Compared to the P99, the MR9 actually has slightly better balance in the hand. The slide serrations on the MR9 are longer and offer a more solid purchase when racking the slide. In all other respects, the pistol feels and operates exactly the same as the Walther. My test pistol came with two reduced-capacity, 10-round magazines that are available as an option.
Test ammo choices were all personal defense loads. These included Hornady’s Critical Defense 115-grain FTX, Federal’s Premium Personal Defense 124 grain Hydra-Shok JHP and Sig Sauer’s Elite Performance V-Crown 124-grain JHP. From the MR9’s 4.5-inch barrel, velocities were 1,190 feet per second (fps) with Hornady, 1,083 fps with Federal while Sig clocked a 1,117 fps average.
Recoil with all three brands of ammo was brisk but very manageable, and sight reacquisition with the white-dot sights was seamless. The accuracy was consistent with all types of ammo, and the gun experienced zero failures to fire, load or eject spent shells.
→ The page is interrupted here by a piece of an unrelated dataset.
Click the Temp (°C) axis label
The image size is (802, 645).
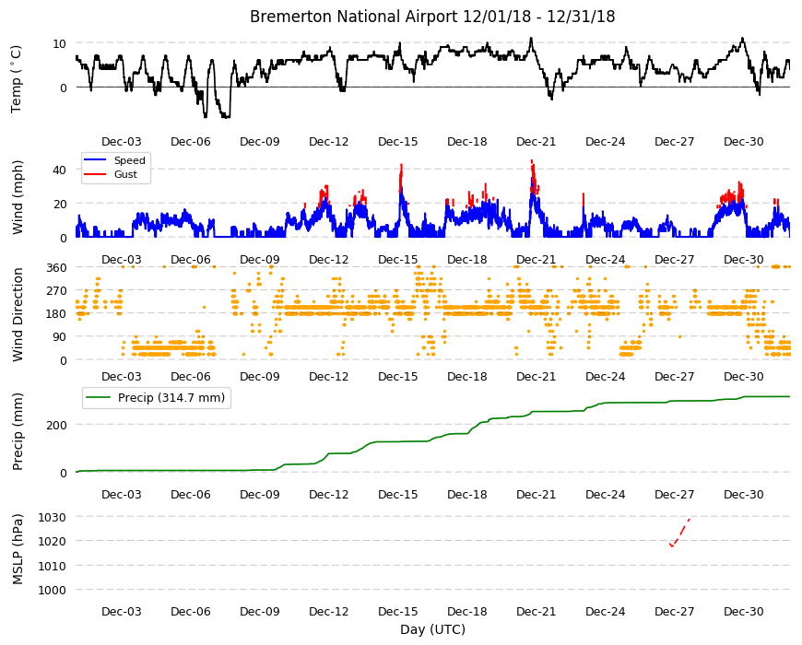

In fact, the test was over almost too soon as the gun functioned flawlessly and groups were very consistent. The best five-round group measured 1.52 inches with Sig Sauer, with a best three-round spread at 0.75 inches. Hornady measured 1.98 inches with a best three at 1 inch, while Federal placed five at 2 inches with a trio grouping at 1 inch.
Overall, for a new gun right out of the box, it performed perfectly. With practice, I can see this pistol consistently producing 1.5-inch groups at 15 yards while fired off-hand. These results are consistent with what I have averaged with my P99 over the past 15 years.
In my estimation, the P99 has always had superb handling characteristics, excellent balance in the hand, ease of use and exhibited consistent accuracy. The Magnum Research MR9 has all of this, and it is no longer a P99 doppelganger but a darn nice variation that can stand on its own. When asked what handgun I would pick if I could only have one to carry into a combat situation, my answer now would be a Walther P99 or an MR9.